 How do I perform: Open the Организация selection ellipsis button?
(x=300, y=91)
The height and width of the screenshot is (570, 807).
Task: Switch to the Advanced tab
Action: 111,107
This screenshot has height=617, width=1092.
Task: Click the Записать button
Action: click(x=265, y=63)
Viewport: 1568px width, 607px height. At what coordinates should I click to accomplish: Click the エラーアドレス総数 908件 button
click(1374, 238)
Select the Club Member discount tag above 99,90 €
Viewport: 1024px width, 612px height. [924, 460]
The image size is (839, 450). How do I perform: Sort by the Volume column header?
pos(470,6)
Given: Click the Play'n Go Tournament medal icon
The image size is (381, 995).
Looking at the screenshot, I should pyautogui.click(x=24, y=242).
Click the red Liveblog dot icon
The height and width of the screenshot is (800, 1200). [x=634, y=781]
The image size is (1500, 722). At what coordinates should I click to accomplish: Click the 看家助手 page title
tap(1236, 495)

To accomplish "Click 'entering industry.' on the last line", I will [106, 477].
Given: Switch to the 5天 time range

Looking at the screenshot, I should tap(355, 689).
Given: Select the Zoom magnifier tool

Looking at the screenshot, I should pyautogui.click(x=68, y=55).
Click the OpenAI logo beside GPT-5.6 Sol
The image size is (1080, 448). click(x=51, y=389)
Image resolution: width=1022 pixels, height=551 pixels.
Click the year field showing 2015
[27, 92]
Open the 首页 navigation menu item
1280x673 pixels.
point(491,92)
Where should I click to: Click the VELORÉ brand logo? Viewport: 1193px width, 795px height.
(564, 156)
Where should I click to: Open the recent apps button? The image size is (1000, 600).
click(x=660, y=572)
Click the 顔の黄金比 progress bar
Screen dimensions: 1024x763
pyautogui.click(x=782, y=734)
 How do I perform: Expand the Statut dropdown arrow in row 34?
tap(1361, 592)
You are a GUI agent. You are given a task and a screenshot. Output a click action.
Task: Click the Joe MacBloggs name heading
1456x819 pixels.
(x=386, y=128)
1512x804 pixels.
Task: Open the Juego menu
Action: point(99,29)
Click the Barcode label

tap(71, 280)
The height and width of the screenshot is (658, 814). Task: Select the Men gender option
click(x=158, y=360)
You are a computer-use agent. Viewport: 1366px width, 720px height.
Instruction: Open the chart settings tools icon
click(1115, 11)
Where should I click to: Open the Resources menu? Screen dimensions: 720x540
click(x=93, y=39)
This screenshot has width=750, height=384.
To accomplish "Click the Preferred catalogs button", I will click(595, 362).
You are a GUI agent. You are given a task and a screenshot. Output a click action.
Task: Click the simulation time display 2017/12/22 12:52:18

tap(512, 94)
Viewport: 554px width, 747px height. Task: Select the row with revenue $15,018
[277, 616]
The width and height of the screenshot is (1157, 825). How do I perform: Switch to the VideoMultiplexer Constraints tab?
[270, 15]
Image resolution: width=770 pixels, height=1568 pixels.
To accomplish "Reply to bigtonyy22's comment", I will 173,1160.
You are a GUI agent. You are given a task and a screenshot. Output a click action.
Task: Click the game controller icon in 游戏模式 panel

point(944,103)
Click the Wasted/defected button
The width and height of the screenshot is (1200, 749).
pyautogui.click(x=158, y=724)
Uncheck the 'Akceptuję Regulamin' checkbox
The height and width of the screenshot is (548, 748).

......

_ASSIGNMENT_: The count of lines above that include the string "will" is the sole expected answer.

_WRITTEN RESPONSE_: 3